From the line that has "Click the icon beside 새로운 배치 작업 추가" down to the last line of the data below, set down every line exactly, but none of the pictures.

**Items from a dataset:**
---------------
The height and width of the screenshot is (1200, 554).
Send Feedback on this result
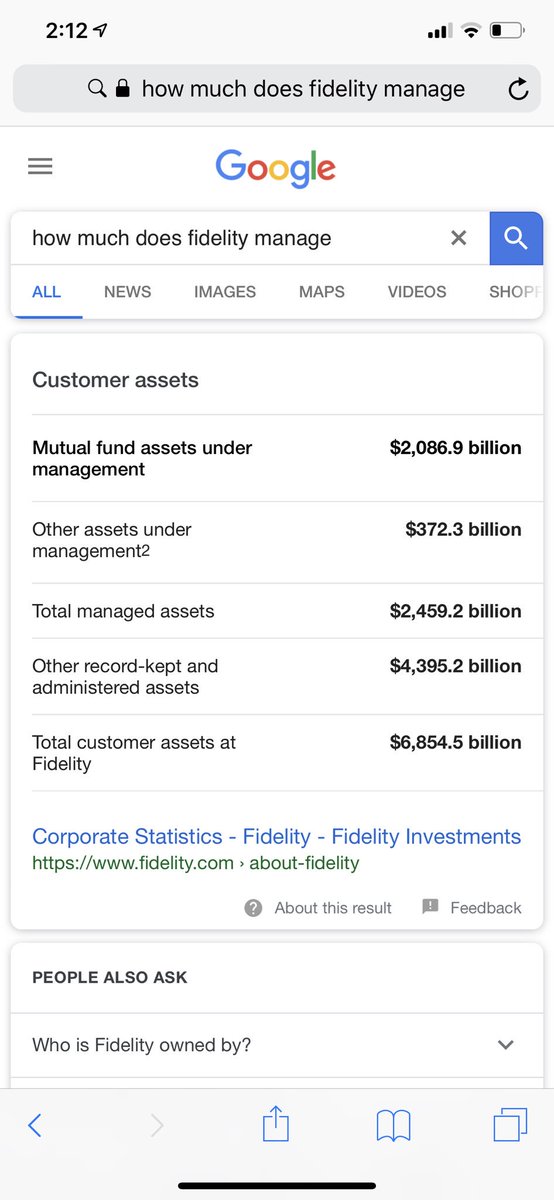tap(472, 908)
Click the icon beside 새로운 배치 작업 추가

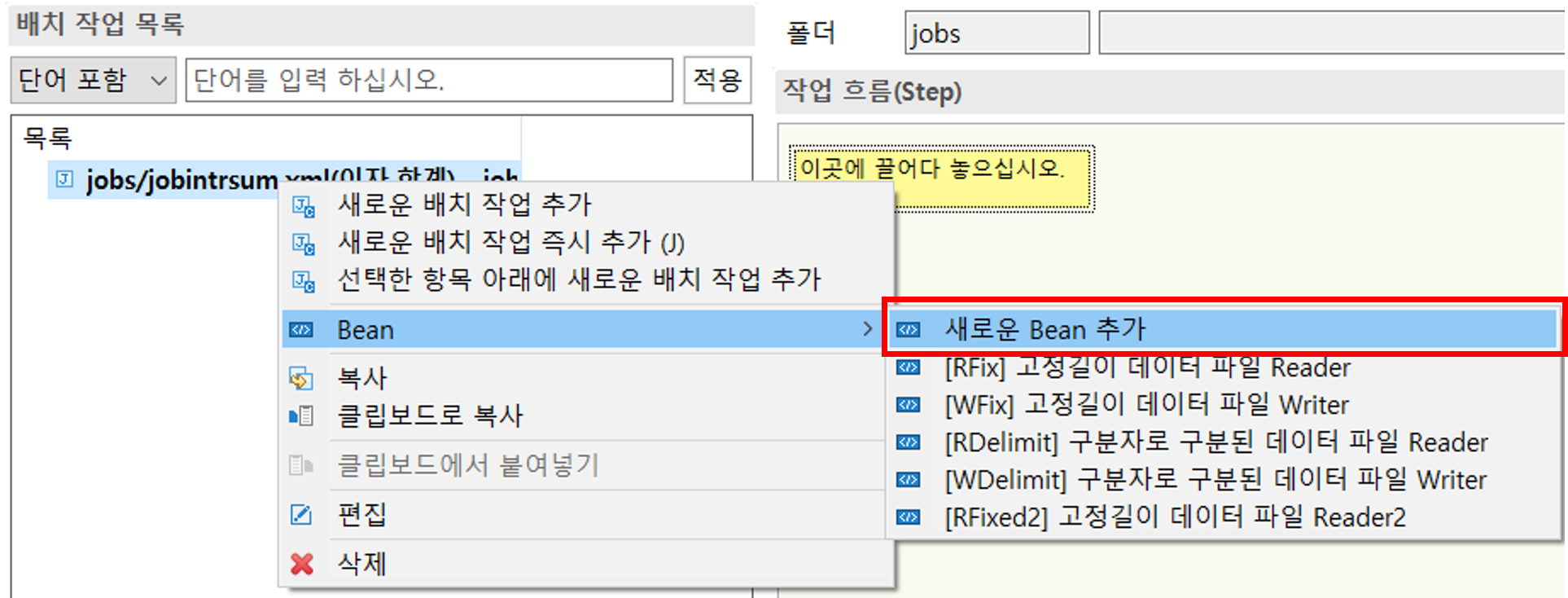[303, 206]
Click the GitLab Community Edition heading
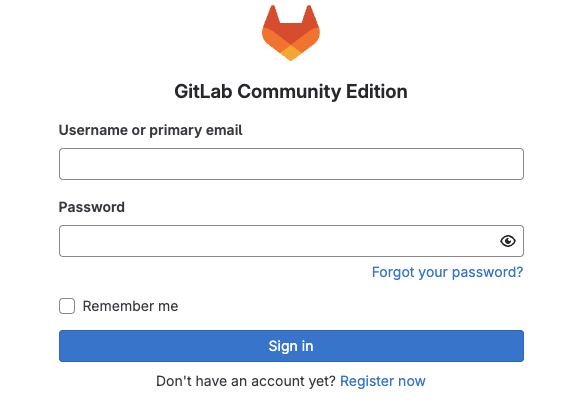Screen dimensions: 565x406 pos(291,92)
---------------
**Answer area:**
Click the icon beside 새로운 배치 작업 추가

[303, 206]
Click the GitLab Community Edition heading
Screen dimensions: 565x406 pos(291,92)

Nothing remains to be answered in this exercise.